Scan the records for the word "screenshot". Report each line where it occurs.

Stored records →
>>>

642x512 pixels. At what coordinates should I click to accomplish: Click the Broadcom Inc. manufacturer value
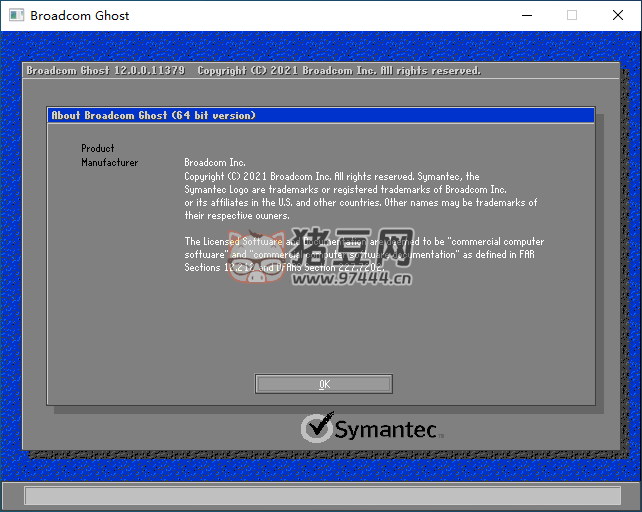click(x=215, y=162)
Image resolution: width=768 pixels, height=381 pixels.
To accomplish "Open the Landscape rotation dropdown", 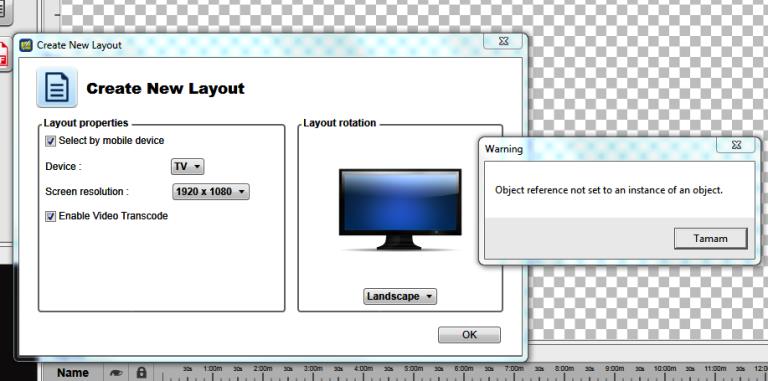I will pos(400,296).
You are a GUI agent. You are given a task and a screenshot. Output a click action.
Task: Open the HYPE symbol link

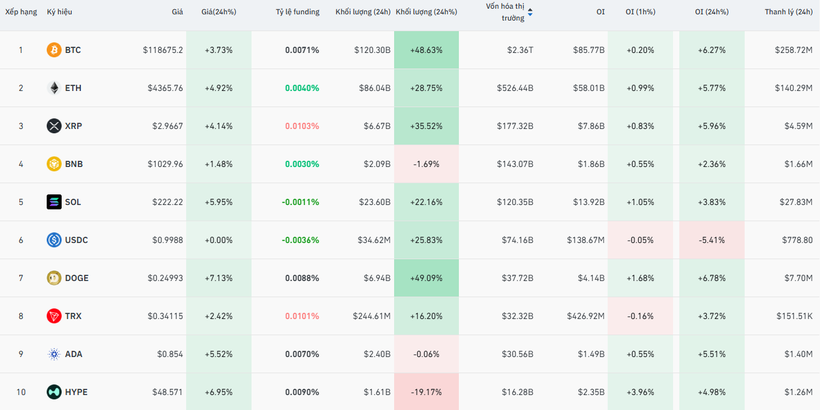tap(76, 392)

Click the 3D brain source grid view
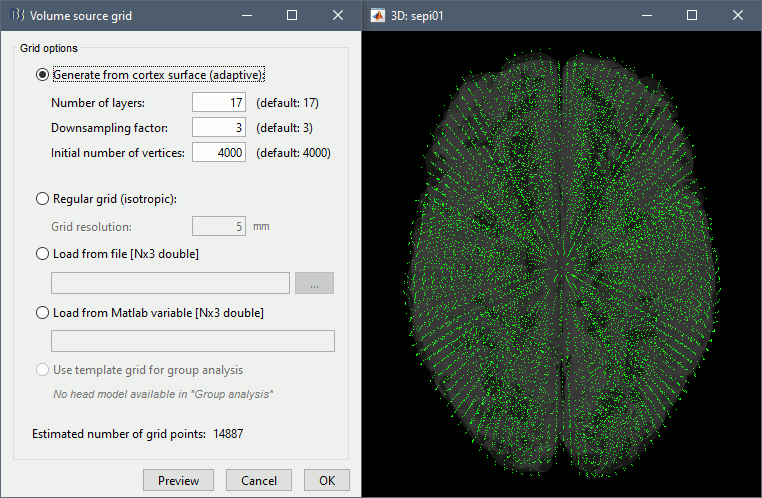[561, 264]
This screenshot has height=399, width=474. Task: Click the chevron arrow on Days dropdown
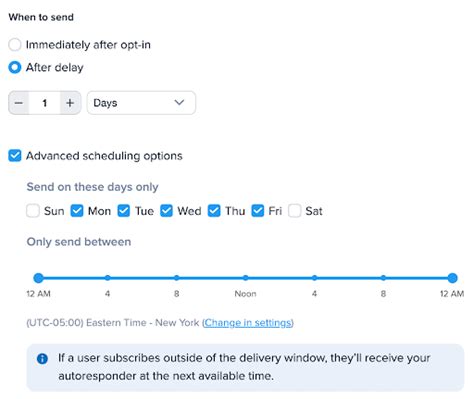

<<<

Answer box →
You are a GUI agent. You are given a task and a screenshot. Output a click action.
This screenshot has height=399, width=474. Task: Click the chevron arrow on Days dropdown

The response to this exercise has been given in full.